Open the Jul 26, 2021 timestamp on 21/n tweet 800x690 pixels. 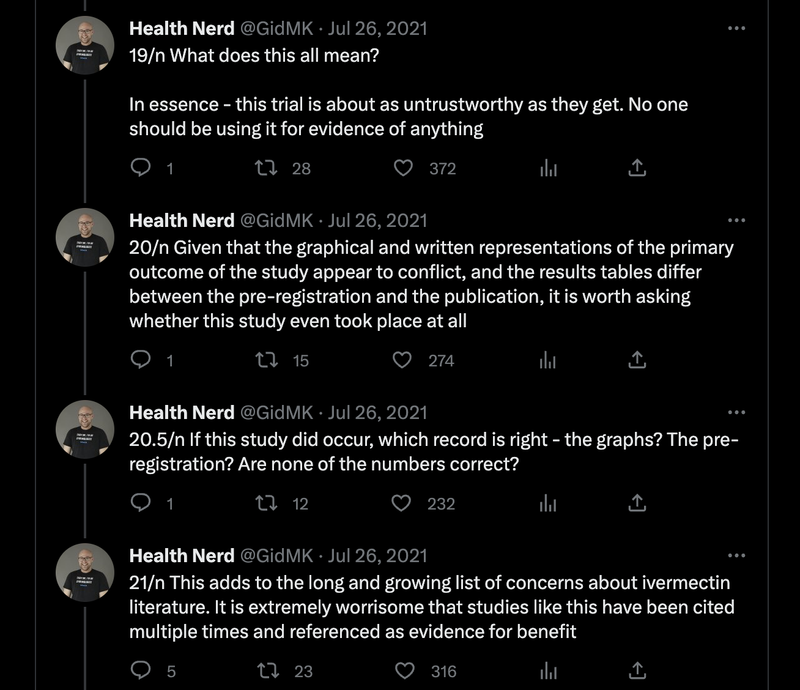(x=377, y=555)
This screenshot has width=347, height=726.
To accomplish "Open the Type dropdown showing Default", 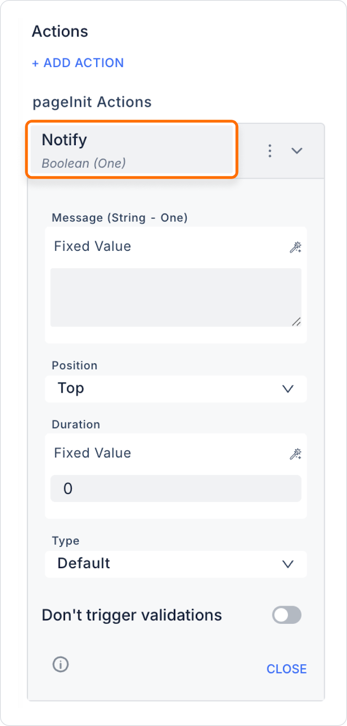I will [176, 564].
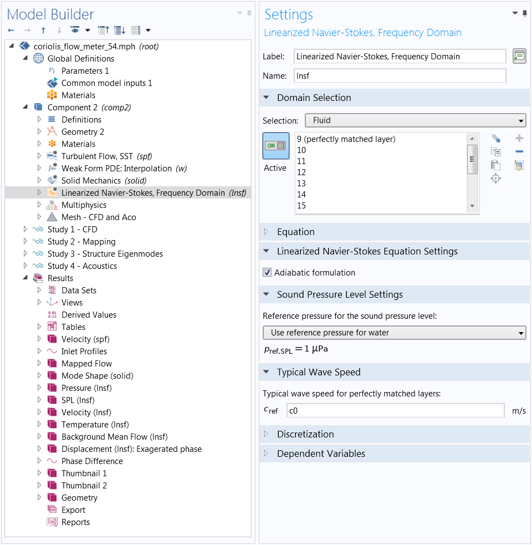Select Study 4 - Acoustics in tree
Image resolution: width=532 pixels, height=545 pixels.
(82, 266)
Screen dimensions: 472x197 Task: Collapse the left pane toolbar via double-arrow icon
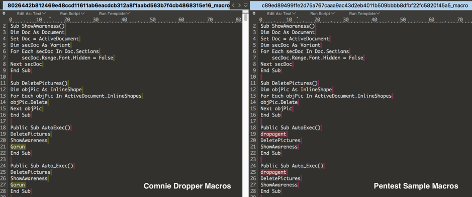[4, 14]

- - -

## [What needs to be done]
Turn the data above into a numbered list, skipping any blank lines, starting at the line containing "Screen dimensions: 472x197" and ending at the last line of the data. Leave the pictures out.

## [Result of the exercise]
1. Screen dimensions: 472x197 Task: Collapse the left pane toolbar via double-arrow icon
2. [4, 14]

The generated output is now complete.